* [YOUR OBJECTIVE]:
The stretch wanted below opens at the line containing "Unmute microphone with Включить звук" and closes at the line containing "You are a computer-use agent. The width". Please return it exactly, with no other lines.
PROVIDED INFORMATION below:
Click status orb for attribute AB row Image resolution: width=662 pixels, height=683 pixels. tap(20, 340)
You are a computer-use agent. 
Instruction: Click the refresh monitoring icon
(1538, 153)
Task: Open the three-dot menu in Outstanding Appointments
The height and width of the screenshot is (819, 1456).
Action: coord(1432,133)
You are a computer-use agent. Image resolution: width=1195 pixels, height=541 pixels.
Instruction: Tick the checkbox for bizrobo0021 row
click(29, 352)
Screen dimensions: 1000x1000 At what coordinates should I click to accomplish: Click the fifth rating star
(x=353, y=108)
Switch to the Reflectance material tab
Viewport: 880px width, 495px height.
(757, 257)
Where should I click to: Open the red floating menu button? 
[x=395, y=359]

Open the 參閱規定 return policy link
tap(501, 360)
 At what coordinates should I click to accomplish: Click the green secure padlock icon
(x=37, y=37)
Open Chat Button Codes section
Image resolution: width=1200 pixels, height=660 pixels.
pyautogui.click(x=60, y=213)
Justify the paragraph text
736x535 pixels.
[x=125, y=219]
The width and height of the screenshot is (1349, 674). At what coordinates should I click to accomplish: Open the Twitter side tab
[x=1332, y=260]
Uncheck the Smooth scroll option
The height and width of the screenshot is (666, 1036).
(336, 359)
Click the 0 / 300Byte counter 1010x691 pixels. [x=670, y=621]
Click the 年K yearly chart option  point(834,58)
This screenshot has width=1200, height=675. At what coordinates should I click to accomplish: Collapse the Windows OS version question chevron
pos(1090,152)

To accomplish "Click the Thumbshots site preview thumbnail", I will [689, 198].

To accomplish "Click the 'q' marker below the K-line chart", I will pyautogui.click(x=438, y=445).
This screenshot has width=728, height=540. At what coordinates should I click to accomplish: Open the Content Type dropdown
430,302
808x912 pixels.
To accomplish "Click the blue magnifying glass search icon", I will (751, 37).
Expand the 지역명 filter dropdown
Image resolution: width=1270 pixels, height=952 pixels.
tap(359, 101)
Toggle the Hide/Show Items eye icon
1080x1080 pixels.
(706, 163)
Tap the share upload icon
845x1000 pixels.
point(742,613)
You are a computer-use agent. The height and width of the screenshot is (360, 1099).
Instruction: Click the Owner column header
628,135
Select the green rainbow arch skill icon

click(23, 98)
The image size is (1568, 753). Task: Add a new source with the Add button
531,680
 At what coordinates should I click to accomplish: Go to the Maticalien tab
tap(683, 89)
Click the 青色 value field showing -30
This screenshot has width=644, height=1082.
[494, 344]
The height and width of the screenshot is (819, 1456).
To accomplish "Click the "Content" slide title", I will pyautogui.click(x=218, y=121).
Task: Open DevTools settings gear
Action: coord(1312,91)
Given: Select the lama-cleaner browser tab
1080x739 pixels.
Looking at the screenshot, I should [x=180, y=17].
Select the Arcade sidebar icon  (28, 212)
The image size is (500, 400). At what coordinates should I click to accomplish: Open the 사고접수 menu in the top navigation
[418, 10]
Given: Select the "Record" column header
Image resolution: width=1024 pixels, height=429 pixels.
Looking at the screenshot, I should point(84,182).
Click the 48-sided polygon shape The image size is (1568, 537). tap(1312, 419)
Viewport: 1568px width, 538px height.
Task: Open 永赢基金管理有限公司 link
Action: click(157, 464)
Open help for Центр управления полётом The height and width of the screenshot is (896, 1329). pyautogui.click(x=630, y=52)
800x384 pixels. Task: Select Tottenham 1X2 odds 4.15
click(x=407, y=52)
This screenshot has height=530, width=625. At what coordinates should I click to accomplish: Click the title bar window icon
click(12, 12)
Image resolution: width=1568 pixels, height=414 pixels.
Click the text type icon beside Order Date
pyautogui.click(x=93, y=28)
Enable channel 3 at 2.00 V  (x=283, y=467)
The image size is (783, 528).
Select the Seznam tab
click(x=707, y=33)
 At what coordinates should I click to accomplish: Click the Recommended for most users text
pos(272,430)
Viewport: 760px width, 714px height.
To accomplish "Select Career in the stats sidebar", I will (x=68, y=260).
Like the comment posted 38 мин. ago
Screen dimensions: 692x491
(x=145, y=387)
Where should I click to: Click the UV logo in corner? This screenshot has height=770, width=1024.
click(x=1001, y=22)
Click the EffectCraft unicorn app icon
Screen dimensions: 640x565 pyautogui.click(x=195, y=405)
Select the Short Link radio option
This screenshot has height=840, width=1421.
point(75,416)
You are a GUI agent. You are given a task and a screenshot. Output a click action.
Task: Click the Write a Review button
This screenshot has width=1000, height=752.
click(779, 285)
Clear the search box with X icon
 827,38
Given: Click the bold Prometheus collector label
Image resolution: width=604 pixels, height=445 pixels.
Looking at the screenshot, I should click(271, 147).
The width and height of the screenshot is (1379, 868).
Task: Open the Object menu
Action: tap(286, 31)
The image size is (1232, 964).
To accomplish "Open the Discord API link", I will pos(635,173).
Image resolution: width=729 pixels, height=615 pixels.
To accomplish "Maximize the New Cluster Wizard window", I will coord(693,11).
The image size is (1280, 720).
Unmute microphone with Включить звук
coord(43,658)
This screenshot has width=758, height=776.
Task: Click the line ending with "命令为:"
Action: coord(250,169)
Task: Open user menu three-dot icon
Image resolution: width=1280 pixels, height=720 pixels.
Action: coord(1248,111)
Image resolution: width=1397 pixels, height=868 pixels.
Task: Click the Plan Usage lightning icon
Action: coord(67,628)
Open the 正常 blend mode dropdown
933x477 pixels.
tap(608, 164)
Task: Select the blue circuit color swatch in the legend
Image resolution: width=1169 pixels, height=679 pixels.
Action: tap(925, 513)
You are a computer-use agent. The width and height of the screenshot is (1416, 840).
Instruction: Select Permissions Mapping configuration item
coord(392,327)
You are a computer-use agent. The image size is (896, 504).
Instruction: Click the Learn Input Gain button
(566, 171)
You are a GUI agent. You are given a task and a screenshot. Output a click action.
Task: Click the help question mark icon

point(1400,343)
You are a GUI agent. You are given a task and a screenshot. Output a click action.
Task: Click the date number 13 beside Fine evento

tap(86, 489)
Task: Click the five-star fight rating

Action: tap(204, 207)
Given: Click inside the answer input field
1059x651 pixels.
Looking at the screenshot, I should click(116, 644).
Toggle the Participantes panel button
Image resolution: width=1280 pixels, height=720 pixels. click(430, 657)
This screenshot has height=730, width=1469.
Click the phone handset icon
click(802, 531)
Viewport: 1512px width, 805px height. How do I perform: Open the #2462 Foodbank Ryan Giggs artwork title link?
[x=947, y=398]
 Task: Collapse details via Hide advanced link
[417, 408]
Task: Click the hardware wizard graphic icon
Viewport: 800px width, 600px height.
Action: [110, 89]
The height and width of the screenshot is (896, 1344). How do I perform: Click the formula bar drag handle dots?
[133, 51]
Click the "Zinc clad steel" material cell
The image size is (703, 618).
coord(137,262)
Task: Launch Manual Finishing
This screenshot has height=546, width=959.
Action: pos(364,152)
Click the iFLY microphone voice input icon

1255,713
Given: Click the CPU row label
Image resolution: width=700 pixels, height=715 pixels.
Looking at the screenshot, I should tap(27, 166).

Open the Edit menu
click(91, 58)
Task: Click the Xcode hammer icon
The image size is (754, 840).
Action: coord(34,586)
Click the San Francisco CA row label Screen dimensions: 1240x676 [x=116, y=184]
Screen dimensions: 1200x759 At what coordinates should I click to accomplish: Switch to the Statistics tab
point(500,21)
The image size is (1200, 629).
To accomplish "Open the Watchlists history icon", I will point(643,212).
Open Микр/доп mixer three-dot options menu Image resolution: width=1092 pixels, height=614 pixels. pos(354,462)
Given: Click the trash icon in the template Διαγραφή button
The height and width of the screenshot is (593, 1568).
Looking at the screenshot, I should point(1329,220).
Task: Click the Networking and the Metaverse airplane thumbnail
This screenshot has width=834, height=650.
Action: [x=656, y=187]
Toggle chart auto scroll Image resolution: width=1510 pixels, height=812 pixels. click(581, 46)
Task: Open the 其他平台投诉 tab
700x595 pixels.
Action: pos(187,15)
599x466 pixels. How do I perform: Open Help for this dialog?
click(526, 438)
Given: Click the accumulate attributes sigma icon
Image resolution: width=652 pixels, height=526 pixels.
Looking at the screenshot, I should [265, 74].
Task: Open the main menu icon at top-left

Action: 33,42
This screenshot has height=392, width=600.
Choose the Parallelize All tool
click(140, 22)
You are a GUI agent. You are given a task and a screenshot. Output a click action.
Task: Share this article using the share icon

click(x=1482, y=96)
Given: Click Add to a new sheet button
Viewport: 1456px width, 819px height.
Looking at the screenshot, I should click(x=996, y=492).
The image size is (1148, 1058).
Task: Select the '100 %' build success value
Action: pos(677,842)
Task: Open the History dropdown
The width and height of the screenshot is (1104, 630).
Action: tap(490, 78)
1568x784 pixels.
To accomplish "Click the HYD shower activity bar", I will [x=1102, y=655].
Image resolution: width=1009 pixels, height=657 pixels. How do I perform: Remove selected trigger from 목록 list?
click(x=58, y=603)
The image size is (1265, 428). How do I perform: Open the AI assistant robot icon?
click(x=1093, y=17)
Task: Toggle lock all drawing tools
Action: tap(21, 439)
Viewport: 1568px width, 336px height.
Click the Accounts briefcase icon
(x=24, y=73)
End of PROVIDED INFORMATION.
* [WRITTEN RESPONSE]:
Unmute microphone with Включить звук
coord(43,658)
This screenshot has width=758, height=776.
Task: Click the line ending with "命令为:"
Action: coord(250,169)
Task: Open user menu three-dot icon
Image resolution: width=1280 pixels, height=720 pixels.
Action: coord(1248,111)
Image resolution: width=1397 pixels, height=868 pixels.
Task: Click the Plan Usage lightning icon
Action: coord(67,628)
Open the 正常 blend mode dropdown
933x477 pixels.
tap(608, 164)
Task: Select the blue circuit color swatch in the legend
Image resolution: width=1169 pixels, height=679 pixels.
Action: tap(925, 513)
You are a computer-use agent. The width and height of the screenshot is (1416, 840).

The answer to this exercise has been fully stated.